Carr – now at the CBI – complained he could not properly defend the iconic UK firm because once a bid had been made hedge funds bought into the business and were only interested in driving up the price of the company in the short term before selling to the highest bidder. Many in the last government and the unions agreed with him.
Carr argued, among other things, that investors who bought shares during a bid should have their voting rights removed so that “short-term money does not determine long-term futures”. He also said the acceptance level for takeovers should be raised above 50 per cent plus one of shareholders to make it harder for short-term shareholders to ride roughshod over the wishes of long-term investors.
Tomlinson disagrees with this. He says: “We have spent the last 100 years in this country evolving shareholder democracy. I am a firm believer in one share, one vote.” He also adds that observers were wrong to look to revisions in the Takeover Code as a backdoor way of making national champions out of firms.
He says: “That is for the government not for us to decide. But UK governments over a long period of time have favoured open markets.”

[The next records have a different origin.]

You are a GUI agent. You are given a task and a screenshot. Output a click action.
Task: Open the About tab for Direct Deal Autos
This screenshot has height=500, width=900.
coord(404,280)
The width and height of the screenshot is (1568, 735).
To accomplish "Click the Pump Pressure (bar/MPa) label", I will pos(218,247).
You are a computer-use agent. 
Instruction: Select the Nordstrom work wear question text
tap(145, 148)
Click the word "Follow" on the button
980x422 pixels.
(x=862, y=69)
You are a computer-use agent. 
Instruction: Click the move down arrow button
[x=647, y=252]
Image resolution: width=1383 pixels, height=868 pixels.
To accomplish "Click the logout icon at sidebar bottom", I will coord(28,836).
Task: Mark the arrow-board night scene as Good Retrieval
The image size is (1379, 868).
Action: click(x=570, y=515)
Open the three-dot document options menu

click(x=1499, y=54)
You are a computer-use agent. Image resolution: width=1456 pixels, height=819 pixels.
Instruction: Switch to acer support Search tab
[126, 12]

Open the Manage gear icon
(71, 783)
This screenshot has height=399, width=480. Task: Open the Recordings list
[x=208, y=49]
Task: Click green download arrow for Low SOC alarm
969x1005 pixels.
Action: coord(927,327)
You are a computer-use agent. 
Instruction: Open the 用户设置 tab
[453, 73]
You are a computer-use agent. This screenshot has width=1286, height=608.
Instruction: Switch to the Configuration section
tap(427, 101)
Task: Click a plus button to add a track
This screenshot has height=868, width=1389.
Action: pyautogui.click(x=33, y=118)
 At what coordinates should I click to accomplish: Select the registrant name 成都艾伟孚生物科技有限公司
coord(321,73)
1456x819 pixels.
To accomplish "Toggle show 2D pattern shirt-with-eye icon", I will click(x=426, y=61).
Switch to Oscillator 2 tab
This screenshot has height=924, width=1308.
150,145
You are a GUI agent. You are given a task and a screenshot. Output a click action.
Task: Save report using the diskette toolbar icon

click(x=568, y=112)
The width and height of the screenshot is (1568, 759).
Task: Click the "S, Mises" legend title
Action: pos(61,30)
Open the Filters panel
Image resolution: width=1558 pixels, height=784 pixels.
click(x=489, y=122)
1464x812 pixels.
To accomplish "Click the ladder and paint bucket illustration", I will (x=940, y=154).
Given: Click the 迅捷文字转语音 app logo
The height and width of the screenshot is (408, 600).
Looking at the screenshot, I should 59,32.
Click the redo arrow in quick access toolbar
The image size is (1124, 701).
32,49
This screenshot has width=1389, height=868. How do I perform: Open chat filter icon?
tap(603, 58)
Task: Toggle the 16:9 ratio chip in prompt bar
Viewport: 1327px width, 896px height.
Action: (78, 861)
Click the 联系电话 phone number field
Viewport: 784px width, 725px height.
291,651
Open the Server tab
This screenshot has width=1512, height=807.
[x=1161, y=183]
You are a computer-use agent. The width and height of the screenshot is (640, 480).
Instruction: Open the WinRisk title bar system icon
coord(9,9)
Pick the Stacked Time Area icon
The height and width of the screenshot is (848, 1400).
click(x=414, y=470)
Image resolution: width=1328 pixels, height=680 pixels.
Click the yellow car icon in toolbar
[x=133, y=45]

Tomlinson says he expects the Takeover Panel to publish a detailed draft of its proposals by then end of the first half of this year. Until then, Tomlinson has plenty on his plate. His members, who have recently found their voice, might not have the all-pervasive influence they once had, but they still have an important say on how corporate Britain thinks and acts.
CV | LINDSAY TOMLINSON
Work: Joins Commercial Union as an assistant actuary in 1973; joins Metropolitan Pensions Association (now Mercers) as a pensions actuary in 1977; joins Provident Mutual as an investment manager; from 1987 holds a variety of senior roles at Barclays Global Investors, (now part of BlackRock, where he is a managing director). Became chairman of the National Association of Pension Funds in 2009 and is also chairman of the Takeover Panel’s Code Committee.
Education: St John’s College, Cambridge, read mathematics
Family: Married, with “five children and four Labradors.” Lives in Sussex.